### MATERIAL TO PROCESS ###

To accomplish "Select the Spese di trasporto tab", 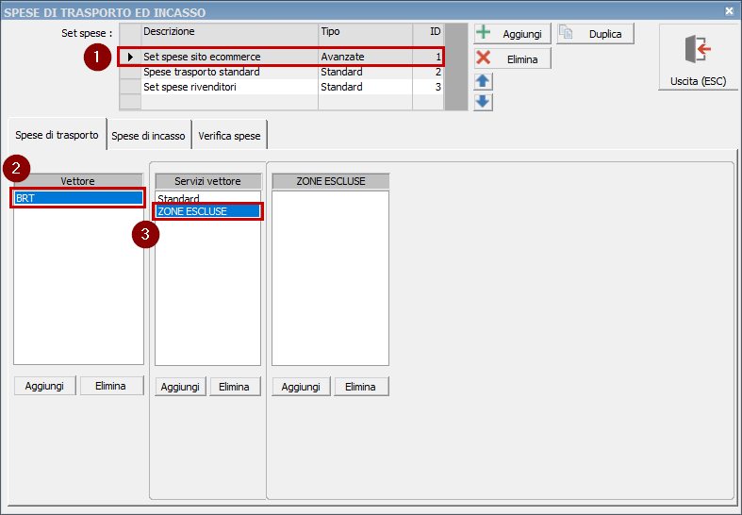I will [57, 135].
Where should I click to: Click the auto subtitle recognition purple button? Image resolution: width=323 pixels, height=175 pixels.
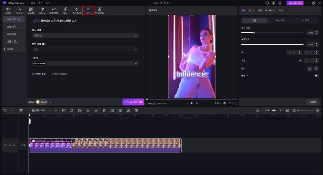133,102
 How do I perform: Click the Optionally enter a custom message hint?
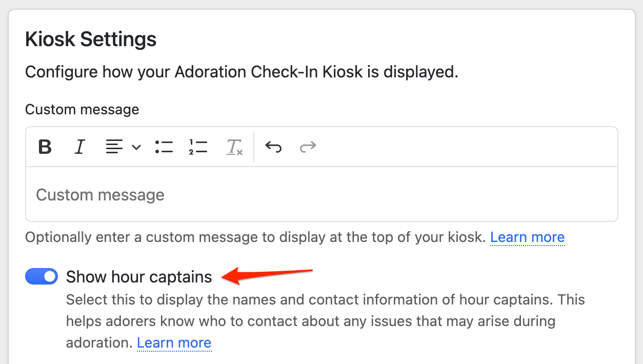255,237
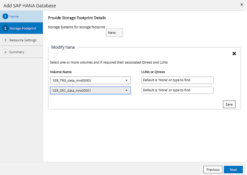
Task: Click the arrow on the SSR_SRC volume combo
Action: tap(127, 91)
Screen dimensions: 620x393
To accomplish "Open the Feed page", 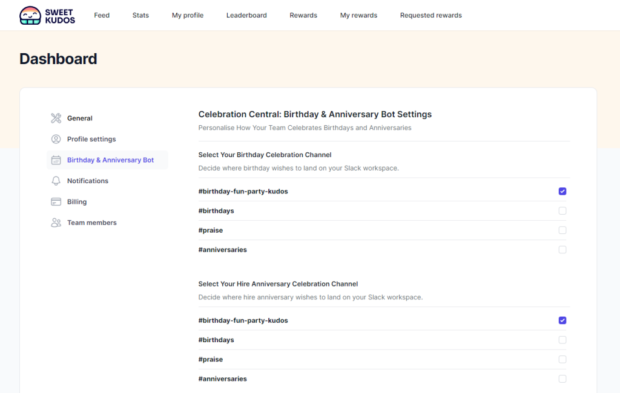I will [102, 15].
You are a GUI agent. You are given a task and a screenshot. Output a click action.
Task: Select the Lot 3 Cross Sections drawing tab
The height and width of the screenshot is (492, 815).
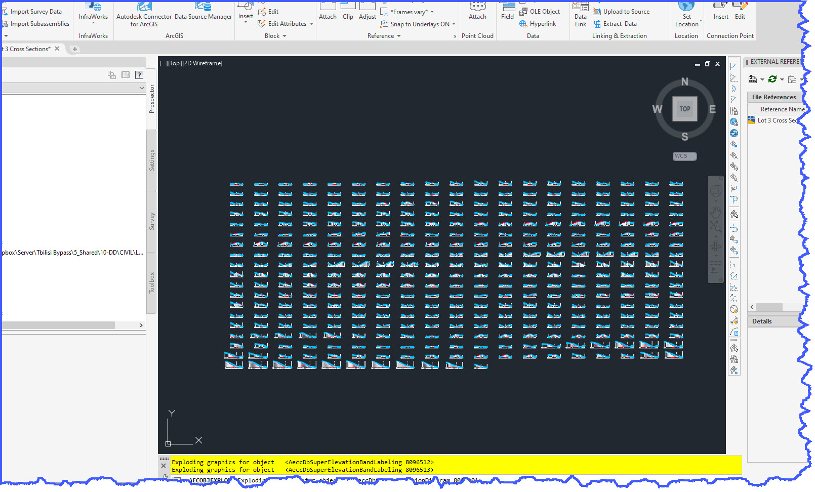[25, 49]
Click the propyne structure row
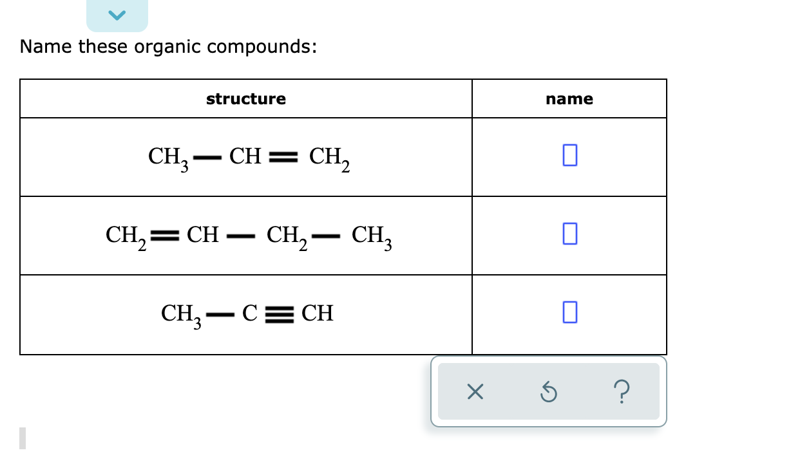 point(245,313)

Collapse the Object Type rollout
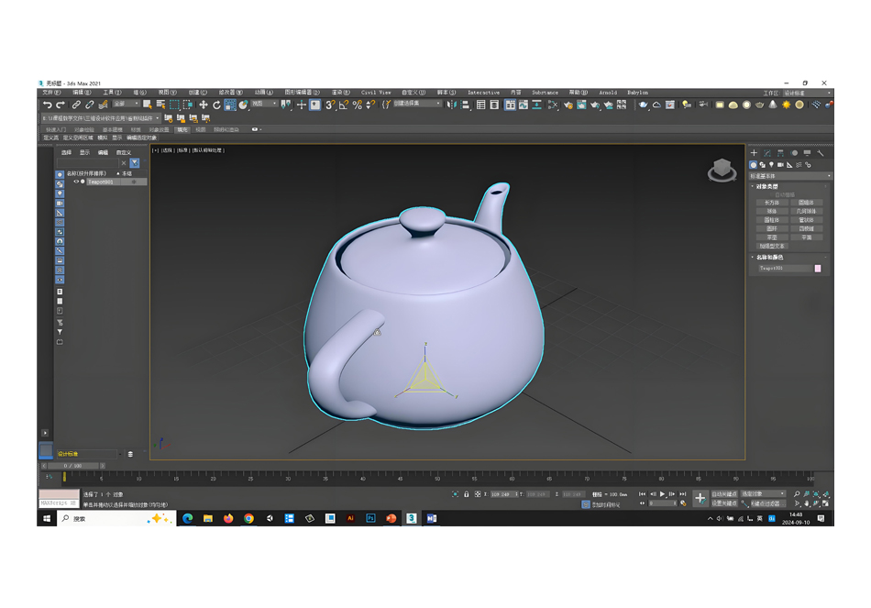pos(766,186)
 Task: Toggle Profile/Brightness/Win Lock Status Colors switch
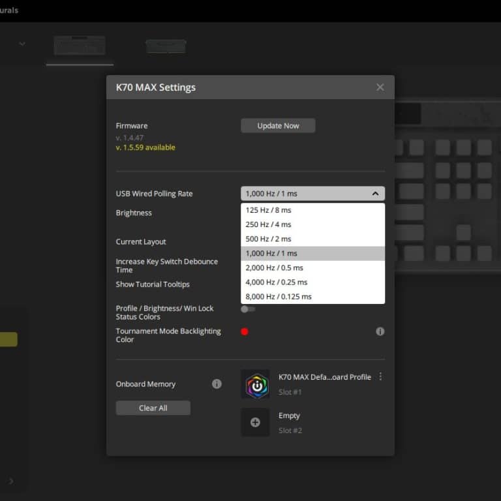click(248, 309)
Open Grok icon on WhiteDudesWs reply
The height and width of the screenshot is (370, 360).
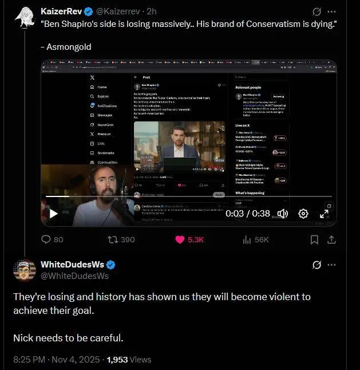[317, 265]
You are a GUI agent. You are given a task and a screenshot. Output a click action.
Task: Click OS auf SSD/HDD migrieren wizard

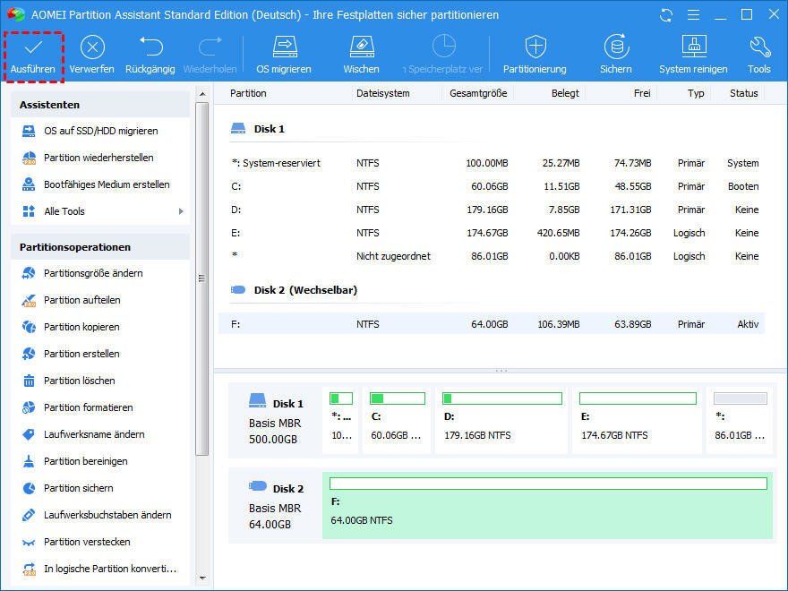click(100, 131)
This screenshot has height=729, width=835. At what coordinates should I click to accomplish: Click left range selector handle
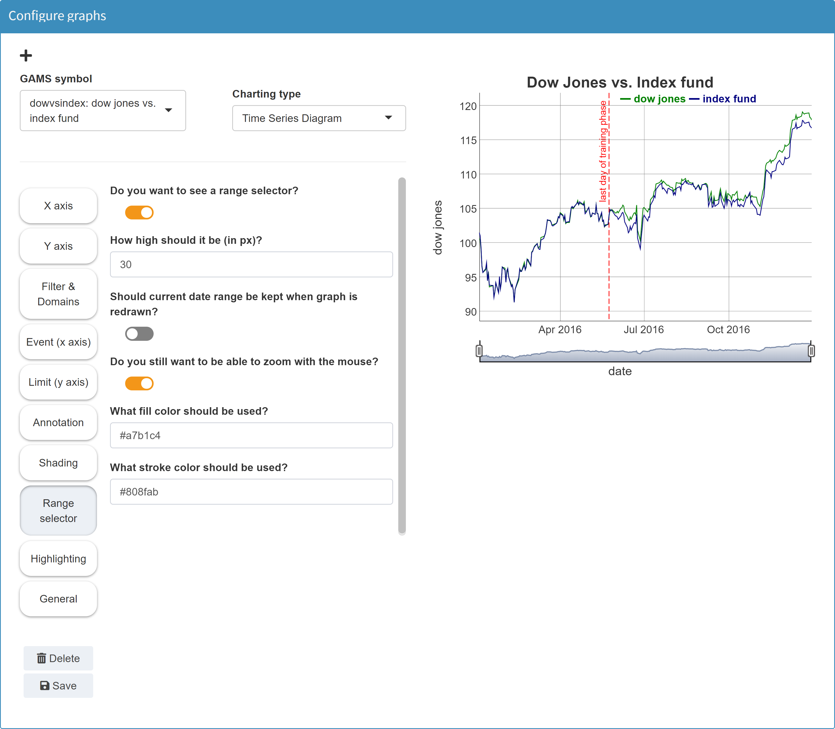pyautogui.click(x=479, y=351)
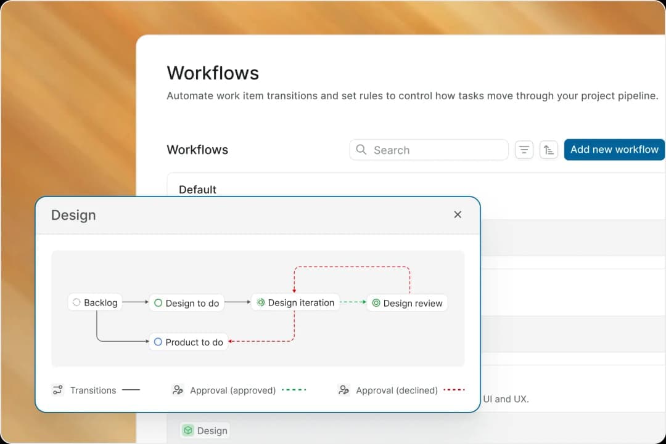Select the Product to do node
The image size is (666, 444).
point(188,342)
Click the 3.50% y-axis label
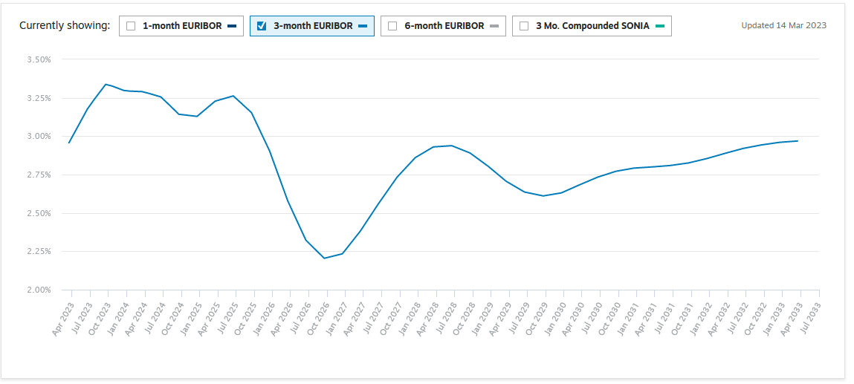The width and height of the screenshot is (854, 384). pos(39,59)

###

- [WHAT TO WORK ON]
Switch "range selector handle" to "slider handle" in the part of the records that opens with the line containing "Open Grok icon on WhiteDudesWs reply" and closes at the end of the records, and give back only that part with nothing else changed. Leave the pictures out.

- [WRITTEN SOLUTION]
Open Grok icon on WhiteDudesWs reply
The height and width of the screenshot is (370, 360).
[317, 265]
You are a GUI agent. You are given a task and a screenshot. Output a click action.
Task: Click OS auf SSD/HDD migrieren wizard

click(100, 131)
This screenshot has height=729, width=835. At what coordinates should I click to accomplish: Click left slider handle
pyautogui.click(x=479, y=351)
Select the Product to do node
The image size is (666, 444).
point(188,342)
Click the 3.50% y-axis label
The width and height of the screenshot is (854, 384). pos(39,59)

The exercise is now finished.